→ WHAT THE TASK REQUIRES: Look through the records below and give the number of lines holding the string "community", nothing more.

[Collection entries]
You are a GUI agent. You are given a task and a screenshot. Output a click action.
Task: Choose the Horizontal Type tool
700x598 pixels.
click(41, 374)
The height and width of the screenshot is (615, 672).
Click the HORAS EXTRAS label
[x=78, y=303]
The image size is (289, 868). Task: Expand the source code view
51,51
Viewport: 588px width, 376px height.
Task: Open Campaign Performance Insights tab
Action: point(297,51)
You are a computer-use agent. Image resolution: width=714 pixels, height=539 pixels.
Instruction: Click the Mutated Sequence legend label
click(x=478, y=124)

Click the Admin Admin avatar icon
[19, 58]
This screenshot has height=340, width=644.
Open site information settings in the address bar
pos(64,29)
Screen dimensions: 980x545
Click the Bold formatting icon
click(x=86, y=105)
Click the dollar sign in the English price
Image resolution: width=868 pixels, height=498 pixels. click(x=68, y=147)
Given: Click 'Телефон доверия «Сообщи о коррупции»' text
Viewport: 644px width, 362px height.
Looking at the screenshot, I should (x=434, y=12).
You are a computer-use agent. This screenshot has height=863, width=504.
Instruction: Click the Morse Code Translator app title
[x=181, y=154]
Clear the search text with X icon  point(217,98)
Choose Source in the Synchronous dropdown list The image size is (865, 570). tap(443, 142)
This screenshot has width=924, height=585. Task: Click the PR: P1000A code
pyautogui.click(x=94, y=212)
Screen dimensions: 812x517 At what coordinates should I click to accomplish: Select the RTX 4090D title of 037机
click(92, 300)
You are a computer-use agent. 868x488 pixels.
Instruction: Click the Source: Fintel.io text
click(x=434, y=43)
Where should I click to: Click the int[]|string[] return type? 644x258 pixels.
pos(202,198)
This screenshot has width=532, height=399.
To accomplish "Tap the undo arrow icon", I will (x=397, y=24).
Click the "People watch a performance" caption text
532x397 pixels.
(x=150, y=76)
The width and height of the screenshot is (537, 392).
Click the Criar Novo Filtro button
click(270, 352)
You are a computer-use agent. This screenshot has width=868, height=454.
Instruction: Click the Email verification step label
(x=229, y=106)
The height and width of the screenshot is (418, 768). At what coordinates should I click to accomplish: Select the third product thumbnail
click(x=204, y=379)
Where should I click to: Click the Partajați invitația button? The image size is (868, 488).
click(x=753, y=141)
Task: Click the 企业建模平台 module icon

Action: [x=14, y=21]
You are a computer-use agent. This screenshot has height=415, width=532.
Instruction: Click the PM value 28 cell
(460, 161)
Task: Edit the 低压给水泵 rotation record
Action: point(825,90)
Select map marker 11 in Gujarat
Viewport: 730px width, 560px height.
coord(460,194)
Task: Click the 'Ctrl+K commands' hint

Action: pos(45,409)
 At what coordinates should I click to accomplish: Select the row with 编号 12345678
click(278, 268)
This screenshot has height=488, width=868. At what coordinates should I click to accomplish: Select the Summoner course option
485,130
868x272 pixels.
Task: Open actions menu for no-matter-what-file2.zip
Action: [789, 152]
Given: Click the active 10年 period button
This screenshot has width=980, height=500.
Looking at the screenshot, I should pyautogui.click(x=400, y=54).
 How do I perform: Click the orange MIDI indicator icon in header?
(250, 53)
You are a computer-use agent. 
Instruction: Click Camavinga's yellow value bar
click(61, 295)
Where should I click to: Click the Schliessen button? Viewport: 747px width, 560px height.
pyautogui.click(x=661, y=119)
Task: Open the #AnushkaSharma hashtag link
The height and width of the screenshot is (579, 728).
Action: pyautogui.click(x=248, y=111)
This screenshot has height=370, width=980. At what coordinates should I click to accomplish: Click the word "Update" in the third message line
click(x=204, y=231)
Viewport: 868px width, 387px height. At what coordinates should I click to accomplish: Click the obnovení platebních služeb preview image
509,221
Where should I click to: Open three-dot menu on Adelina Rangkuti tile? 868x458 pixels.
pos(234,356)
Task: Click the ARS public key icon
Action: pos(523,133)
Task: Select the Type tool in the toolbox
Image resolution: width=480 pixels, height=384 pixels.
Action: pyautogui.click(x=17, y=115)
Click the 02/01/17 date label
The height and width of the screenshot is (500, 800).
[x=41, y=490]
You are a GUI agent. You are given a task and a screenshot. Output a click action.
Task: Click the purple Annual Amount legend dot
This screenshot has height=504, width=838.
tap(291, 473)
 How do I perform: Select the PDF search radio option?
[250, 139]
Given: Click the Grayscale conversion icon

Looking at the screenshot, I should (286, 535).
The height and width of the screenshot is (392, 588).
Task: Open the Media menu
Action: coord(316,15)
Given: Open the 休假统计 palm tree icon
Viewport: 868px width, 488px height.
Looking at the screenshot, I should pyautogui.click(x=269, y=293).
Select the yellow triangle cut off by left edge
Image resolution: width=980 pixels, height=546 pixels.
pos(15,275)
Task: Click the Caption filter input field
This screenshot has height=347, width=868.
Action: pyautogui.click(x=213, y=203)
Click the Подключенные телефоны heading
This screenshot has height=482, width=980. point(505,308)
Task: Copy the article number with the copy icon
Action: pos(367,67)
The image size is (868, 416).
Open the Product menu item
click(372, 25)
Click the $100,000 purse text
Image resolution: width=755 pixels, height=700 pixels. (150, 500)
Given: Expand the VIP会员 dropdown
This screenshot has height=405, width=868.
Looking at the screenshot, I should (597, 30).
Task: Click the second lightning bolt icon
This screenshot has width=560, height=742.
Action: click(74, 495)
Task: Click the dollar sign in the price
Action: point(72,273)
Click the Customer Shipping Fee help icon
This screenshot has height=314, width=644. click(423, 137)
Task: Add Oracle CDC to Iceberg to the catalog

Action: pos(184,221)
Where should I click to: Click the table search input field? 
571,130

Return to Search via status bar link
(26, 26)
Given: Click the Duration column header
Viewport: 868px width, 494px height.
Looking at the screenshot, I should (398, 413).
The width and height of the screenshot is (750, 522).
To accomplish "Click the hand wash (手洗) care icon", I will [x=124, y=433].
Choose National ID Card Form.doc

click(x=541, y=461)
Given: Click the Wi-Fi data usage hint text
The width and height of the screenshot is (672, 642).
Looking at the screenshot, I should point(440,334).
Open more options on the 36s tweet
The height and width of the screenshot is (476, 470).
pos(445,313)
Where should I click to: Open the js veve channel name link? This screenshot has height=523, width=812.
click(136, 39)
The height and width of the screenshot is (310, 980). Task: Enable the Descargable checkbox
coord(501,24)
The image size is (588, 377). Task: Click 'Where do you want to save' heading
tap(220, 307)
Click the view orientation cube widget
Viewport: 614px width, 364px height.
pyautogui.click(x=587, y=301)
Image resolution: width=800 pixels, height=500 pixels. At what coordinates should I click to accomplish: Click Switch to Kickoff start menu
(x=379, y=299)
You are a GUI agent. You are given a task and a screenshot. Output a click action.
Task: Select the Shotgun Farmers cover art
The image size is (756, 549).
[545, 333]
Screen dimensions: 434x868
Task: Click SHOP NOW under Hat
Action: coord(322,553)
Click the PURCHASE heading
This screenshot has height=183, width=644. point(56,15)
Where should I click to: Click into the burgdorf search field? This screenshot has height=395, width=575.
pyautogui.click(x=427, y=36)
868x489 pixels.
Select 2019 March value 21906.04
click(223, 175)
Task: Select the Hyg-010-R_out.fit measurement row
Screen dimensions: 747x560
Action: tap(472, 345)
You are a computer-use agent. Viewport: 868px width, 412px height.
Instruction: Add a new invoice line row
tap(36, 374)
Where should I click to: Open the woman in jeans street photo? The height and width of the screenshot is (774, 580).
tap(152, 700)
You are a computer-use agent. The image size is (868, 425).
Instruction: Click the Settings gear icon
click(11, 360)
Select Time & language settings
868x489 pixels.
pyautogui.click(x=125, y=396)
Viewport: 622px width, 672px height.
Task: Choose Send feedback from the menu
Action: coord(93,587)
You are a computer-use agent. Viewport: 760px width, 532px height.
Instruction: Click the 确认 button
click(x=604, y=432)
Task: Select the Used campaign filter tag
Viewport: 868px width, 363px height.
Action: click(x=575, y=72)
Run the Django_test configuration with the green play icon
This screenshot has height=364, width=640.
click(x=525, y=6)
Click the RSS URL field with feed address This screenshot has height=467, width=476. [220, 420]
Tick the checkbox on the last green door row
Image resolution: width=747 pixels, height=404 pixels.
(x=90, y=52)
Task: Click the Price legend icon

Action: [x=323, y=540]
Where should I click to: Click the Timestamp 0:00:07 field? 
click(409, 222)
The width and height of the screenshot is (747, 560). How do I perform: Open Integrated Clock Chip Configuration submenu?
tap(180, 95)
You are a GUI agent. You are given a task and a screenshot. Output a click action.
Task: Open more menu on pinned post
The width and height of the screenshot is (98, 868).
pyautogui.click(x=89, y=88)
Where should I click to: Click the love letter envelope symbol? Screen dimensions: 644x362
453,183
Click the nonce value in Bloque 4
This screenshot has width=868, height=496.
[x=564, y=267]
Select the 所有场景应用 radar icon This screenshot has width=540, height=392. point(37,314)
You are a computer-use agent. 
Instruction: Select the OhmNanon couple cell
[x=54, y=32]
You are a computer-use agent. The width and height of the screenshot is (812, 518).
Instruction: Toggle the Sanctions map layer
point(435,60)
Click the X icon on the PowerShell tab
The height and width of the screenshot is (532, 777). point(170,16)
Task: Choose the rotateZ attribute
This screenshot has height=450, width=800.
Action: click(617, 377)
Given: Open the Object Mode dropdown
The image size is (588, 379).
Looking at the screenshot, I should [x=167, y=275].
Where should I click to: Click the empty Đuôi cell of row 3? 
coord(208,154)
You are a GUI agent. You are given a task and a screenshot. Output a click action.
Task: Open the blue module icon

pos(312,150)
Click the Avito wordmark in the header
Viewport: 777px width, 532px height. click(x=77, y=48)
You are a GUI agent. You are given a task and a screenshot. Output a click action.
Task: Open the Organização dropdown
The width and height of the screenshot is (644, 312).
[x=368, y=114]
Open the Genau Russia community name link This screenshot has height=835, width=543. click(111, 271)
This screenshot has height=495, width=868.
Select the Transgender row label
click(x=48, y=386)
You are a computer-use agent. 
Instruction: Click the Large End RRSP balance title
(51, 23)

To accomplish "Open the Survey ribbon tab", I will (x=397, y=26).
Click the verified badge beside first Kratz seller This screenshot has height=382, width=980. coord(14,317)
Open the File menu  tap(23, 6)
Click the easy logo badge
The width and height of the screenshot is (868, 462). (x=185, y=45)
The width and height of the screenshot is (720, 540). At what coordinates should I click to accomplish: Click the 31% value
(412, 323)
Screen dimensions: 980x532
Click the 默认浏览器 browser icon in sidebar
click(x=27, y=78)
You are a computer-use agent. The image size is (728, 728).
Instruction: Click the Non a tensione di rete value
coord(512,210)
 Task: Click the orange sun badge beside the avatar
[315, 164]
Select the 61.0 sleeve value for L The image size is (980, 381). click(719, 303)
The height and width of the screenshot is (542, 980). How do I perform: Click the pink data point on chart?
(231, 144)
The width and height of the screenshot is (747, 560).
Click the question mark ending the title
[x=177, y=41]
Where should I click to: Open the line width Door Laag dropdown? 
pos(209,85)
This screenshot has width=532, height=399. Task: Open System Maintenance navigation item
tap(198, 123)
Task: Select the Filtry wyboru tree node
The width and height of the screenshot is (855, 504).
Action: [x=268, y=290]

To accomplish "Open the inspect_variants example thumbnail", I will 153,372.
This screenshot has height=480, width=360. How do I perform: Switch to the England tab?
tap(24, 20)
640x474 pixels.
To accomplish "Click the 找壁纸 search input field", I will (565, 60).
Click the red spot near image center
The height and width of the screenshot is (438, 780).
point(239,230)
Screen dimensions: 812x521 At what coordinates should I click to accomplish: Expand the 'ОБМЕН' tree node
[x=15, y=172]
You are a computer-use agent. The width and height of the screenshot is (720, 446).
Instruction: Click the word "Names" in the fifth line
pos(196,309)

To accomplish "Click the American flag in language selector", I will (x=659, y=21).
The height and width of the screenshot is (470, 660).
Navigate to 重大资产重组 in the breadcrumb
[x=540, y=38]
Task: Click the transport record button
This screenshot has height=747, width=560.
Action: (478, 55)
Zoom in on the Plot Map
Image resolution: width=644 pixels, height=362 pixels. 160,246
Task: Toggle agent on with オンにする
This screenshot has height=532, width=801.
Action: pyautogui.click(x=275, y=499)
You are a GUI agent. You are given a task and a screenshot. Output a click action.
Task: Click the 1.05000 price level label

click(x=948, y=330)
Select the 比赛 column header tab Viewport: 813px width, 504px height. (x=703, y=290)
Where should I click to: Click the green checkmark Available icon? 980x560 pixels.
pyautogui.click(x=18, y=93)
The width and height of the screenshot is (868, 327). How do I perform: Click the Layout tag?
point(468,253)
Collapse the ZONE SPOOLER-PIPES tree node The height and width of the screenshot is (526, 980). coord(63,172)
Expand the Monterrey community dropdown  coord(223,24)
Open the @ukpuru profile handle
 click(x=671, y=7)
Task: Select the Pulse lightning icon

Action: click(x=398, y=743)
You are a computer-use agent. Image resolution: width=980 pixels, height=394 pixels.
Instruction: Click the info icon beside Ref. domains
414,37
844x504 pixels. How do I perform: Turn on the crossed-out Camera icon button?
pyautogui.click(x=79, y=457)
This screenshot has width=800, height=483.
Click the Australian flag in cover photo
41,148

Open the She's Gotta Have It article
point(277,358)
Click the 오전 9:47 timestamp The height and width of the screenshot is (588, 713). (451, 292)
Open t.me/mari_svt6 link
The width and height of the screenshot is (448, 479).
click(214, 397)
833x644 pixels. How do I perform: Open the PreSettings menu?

→ EXERCISE OUTPUT: 2